Siegel's current project and a previous work called Biography, which took him five years to construct, reflect his view of the world more accurately than individual stand-alone studio works. Alice will ultimately consist of 169 rectangular frames, or cells. Each one stands alone, but they do so in the context of the greater whole. Some parts have recognizable objects and some are clearly abstract, but all work together to create one composition. Photographs of some built cells have been reincorporated into the actual piece, creating the effect of the work being reflected in itself. In order to see both the entire image and its intensive detail, Siegel will be making a film that incorporates a voiceover narration. With the help of computer technology, the viewer will be given a guided tour, zooming in, out, and around.
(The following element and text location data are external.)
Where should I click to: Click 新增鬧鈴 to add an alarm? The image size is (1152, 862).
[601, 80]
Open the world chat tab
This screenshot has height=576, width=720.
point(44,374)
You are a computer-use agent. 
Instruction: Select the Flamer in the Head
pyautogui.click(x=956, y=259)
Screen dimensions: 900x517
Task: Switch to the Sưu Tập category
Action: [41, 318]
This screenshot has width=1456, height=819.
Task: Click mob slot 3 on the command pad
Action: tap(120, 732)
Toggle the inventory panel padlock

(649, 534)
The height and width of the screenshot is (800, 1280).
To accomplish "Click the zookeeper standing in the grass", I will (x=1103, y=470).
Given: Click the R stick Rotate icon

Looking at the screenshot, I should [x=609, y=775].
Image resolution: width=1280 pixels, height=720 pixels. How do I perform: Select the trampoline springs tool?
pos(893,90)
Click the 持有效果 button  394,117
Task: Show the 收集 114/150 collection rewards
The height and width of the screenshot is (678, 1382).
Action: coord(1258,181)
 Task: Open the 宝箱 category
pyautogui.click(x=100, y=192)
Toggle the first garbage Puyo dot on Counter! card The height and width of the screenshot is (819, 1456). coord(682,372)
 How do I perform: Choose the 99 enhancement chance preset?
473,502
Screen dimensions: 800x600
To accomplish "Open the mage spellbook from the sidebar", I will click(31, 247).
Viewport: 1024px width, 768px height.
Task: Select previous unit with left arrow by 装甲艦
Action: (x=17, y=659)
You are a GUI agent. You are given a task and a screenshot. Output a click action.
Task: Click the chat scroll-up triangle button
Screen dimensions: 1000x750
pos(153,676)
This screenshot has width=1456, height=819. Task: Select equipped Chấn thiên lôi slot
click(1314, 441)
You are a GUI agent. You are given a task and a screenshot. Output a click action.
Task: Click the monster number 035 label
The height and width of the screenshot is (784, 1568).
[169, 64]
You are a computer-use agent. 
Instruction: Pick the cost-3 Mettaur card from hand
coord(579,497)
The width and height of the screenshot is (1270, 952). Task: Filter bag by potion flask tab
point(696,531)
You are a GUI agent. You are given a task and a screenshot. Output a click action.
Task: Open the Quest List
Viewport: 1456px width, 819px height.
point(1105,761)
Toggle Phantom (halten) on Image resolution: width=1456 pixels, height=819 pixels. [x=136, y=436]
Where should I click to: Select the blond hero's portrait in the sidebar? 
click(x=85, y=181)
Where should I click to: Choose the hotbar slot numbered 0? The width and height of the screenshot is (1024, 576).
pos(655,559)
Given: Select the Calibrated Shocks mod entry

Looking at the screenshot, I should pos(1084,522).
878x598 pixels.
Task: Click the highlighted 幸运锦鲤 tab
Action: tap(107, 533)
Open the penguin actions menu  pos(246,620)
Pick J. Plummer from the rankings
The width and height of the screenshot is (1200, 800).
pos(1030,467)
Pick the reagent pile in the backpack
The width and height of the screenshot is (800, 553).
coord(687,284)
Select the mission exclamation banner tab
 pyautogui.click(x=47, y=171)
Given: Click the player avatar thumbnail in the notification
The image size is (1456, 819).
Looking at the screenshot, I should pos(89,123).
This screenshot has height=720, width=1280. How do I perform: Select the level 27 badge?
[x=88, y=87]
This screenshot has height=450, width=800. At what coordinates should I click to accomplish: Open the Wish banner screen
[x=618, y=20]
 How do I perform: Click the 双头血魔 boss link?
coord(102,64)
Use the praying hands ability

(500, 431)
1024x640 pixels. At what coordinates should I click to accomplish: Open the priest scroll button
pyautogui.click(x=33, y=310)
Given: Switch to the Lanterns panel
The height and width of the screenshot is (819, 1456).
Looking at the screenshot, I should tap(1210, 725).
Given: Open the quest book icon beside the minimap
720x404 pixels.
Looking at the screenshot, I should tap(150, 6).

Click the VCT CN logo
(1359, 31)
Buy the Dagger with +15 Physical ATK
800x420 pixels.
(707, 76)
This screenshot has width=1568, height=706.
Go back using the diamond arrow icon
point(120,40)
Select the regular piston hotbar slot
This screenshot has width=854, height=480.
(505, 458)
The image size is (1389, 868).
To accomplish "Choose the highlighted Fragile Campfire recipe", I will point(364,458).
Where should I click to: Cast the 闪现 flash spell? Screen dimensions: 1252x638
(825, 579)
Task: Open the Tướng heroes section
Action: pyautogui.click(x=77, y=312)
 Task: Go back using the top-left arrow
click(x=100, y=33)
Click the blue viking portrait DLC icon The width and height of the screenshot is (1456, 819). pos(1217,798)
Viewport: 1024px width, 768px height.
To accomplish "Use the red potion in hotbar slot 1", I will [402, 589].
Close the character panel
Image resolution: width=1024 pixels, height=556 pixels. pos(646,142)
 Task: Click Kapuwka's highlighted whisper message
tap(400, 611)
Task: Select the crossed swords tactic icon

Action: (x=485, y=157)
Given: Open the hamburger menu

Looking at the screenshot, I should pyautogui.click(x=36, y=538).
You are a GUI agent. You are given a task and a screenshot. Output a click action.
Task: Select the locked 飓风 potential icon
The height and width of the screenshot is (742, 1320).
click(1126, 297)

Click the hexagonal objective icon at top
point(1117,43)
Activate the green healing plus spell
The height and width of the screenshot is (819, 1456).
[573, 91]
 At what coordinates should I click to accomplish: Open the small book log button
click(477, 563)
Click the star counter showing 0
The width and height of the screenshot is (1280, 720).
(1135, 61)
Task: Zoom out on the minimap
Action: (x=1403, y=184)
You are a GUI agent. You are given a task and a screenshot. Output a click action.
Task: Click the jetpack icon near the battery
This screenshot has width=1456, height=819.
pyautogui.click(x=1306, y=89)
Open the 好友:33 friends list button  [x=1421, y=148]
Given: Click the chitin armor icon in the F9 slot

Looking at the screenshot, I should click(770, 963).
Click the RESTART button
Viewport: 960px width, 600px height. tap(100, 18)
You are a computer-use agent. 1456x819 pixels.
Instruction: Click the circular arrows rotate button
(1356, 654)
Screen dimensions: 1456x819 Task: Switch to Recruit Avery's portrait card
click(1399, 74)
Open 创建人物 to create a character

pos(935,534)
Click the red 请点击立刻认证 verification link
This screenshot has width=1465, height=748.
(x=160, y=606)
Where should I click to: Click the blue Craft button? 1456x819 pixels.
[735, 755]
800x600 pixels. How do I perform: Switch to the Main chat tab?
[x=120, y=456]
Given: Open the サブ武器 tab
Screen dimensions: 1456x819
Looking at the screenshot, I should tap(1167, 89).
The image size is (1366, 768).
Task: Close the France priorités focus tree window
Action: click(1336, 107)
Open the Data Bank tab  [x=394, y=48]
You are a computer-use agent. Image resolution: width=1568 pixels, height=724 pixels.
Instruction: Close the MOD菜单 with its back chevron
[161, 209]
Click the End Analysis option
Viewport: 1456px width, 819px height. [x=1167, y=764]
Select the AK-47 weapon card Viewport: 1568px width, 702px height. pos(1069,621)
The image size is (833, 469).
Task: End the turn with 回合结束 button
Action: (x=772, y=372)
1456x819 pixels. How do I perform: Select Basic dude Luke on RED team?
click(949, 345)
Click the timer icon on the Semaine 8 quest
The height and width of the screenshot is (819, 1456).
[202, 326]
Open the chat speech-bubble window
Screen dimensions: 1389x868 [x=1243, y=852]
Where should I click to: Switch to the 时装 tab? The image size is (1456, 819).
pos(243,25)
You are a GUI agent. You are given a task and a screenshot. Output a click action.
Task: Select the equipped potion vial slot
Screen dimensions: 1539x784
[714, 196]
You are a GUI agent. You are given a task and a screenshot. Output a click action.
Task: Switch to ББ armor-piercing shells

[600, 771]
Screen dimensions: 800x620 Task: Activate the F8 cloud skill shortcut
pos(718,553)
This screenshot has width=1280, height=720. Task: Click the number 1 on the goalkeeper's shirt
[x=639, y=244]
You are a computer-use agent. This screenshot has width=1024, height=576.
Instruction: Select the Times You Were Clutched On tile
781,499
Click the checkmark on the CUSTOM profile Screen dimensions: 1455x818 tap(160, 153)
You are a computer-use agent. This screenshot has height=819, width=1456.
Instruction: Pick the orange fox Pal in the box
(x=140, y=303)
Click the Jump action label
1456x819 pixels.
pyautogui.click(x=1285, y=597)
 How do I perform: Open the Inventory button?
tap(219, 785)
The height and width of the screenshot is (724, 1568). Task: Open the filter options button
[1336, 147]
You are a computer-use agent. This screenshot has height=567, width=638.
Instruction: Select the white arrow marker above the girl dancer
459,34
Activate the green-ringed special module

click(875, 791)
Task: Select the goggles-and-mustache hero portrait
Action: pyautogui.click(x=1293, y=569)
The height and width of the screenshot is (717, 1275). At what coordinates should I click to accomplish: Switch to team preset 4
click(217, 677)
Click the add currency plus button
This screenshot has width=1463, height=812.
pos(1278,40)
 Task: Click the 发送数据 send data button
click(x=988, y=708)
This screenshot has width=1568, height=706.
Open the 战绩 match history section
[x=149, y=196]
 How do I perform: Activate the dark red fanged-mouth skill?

Each of the 169 cells will be photographed individually, reconstructed on a Photoshopped wall and incorporated into the movie.
Siegel embraces a multimedia approach on multiple levels. In addition to the meticulous hands-on labor necessary to create the physical objects, the imagery is driven by the photography of Doug Baz, a narrative script to be recited by Siegel's wife, Alice, and ultimately, a film. He says, "I find the inclusion of all this technology difficult but fascinating; the acknowledgement of today's world and its effect on our vision is expanding my horizons." Portfolio: Stevensiegel.net.